== Bron ==
2.7 netto vloeroppervlakte van een vestiging

De bruto vloeroppervlakte van een vestiging, verminderd met de oppervlakten van draagconstructies, separatiewanden, gevels, brandwerende wanden, schachten en ruimten lager dan 1,5 meter.

2.8 oppervlakte van een bouwwerk

Tussen de buitenwerkse gevelvlakken en/of het hart van de scheidingsmuren, neerwaarts geprojecteerd op het gemiddelde niveau van het afgewerkte bouwterrein ter plaatse van het bouwwerk.

2.9 hoogte van een bouwlaag

De afstand tussen de vloer van de betreffende bouwlaag en de bovenkant van de vloer van de daarboven gelegen bouwlaag.

Hoofdstuk 2 Bestemmingsregels

Artikel 3 Bedrijf

3.1 Bestemmingsomschrijving

De voor 'Bedrijf' aangewezen gronden zijn bestemd voor:

  1. a. bedrijven, die vallen in categorie 1, 2, 3.1 en 3.2 als bedoeld in 20.4 van deze regels, met dien verstande dat ter plaatse van de functieaanduiding 'bedrijven van categorie 3.2 uitgesloten' bedrijven van categorie 3.2 niet zijn toegestaan;
  2. b. creatieve functies, als bedoeld in 20.5 van deze regels, met inachtneming van het bepaalde in 3.4.2;
  3. c. detailhandel in volumineuze goederen, uitsluitend ter plaatse van de functieaanduiding 'detailhandel volumineus';
  4. d. verkooppunt motorbrandstoffen met lpg, uitsluitend ter plaatse van de functieaanduiding 'verkooppunt motorbrandstoffen met lpg' in de eerste bouwlaag, het souterrain en/of de kelder, met inachtneming van het bepaalde in 3.4.3;
  5. e. autoshowrooms, uitsluitend ter plaatse van de functieaanduiding 'specifieke vorm van detailhandel - autoshowroom' in de eerste bouwlaag, het souterrain en/of de kelder ;
  6. f. wellness, fitness- en healthcentra (waaronder begrepen fitness, sauna's, beautycentra), met inachtneming van het bepaalde in 3.4.4;
  7. g. horeca van categorie 2, uitsluitend ter plaatse van de functieaanduiding 'horeca van categorie 2' in de eerste bouwlaag, het souterrain en/of de kelder ;
  8. h. horeca van categorie 4, uitsluitend ter plaatse van de functieaanduiding 'horeca van categorie 4', 'horeca van categorie 3' en 'horeca van categorie 2', met inachtneming van het bepaalde in 3.4.5;
  9. i. hotel, uitsluitend ter plaatse van de functieaanduiding 'specifieke vorm van horeca - hotel';
  10. j. ondersteunende horeca, met inachtneming van het bepaalde in 3.4.6;
  11. k. parkeervoorzieningen ten behoeve van het in 3.1 onder a t/m j genoemde gebruik, met inachtneming van het bepaalde in 3.4.7, in de eerste bouwlaag uitsluitend ter plaatse van de functieaanduiding 'parkeergarage' en op onbebouwde gronden;
  12. l. ondergrondse parkeergarage, ten behoeve van het onder a t/m j genoemde gebruik, uitsluitend in de kelder en / of het souterrain, met dien verstande dat toegangen en in- en uitritten tevens in de eerste bouwlaag zijn toegestaan, met inachtneming van het bepaalde in 3.4.7;
  13. m. verkeersareaal;
  14. n. tuinen;
  15. o. terrassen;
  16. p. groenvoorzieningen;
  17. q. nutsvoorzieningen.

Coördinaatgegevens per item
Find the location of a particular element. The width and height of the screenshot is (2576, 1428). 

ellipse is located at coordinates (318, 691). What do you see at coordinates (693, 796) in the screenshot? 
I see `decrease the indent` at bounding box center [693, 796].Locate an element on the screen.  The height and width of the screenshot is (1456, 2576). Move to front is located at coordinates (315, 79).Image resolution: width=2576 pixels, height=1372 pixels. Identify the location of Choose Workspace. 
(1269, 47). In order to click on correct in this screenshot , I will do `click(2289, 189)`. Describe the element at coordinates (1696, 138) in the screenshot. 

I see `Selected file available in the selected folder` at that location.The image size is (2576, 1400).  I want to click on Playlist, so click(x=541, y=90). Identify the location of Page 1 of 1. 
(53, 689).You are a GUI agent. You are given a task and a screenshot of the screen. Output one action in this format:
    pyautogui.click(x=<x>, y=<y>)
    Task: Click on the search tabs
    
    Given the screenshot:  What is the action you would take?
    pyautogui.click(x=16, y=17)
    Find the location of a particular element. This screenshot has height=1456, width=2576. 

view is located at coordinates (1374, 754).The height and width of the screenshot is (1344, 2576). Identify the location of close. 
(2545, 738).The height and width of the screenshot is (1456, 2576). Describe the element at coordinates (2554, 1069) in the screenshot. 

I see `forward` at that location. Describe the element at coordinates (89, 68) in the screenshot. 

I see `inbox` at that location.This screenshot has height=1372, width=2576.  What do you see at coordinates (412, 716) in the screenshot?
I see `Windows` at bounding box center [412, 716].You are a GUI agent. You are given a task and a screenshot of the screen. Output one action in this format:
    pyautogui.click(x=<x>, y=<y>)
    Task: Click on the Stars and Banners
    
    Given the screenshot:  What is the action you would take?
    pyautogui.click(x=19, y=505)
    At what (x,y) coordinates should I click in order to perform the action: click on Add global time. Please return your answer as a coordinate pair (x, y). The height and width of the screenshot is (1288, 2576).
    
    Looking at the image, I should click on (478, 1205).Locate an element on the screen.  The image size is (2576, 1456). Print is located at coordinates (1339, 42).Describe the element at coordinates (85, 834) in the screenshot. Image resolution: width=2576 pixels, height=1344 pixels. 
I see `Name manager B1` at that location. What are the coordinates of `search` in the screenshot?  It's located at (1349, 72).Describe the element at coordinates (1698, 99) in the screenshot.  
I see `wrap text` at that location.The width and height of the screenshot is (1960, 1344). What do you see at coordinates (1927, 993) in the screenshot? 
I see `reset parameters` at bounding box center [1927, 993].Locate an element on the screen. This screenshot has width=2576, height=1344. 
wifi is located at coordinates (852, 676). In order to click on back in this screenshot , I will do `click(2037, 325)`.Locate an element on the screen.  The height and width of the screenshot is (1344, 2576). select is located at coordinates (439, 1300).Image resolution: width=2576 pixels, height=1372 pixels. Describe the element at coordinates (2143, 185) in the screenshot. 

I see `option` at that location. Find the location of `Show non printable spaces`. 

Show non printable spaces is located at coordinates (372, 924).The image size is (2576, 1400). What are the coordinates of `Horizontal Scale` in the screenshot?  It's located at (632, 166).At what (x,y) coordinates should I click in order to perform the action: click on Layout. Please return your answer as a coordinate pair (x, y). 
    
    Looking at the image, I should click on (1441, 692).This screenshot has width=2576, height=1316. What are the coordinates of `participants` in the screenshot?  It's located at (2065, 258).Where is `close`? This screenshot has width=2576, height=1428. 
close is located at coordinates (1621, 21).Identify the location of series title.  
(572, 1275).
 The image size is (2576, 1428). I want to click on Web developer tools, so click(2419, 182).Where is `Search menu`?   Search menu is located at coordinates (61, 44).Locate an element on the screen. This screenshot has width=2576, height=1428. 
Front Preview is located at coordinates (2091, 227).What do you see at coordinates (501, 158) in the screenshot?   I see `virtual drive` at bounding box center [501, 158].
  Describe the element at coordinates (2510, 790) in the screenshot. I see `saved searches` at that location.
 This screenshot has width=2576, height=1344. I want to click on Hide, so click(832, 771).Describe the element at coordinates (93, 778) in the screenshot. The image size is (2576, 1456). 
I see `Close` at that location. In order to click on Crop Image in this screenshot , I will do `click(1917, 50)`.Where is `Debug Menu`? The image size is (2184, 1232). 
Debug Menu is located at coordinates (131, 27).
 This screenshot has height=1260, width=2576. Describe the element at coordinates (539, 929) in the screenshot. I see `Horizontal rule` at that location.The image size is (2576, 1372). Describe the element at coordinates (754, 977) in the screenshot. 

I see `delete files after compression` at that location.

== Opdracht 1 ==
Hoe omschrijft de bron de hoogte van een bouwlaag?
== Opdracht 2 ==
Welke oppervlakten gaan volgens de bron van de bruto vloeroppervlakte van een vestiging af om tot de netto vloeroppervlakte te komen? Noem ze allemaal.
== Opdracht 3 ==
Neem uit de bron letterlijk over wat begint bij de woorden "Tussen de buitenwerkse" en stop na "daarboven gelegen bouwlaag.".

== Uitwerking 1 ==
Als de afstand tussen de vloer van de betreffende bouwlaag en de bovenkant van de vloer van de daarboven gelegen bouwlaag.

== Uitwerking 2 ==
- draagconstructies
- separatiewanden
- gevels
- brandwerende wanden
- schachten
- ruimten lager dan 1,5 meter

== Uitwerking 3 ==
Tussen de buitenwerkse gevelvlakken en/of het hart van de scheidingsmuren, neerwaarts geprojecteerd op het gemiddelde niveau van het afgewerkte bouwterrein ter plaatse van het bouwwerk.

2.9 hoogte van een bouwlaag

De afstand tussen de vloer van de betreffende bouwlaag en de bovenkant van de vloer van de daarboven gelegen bouwlaag.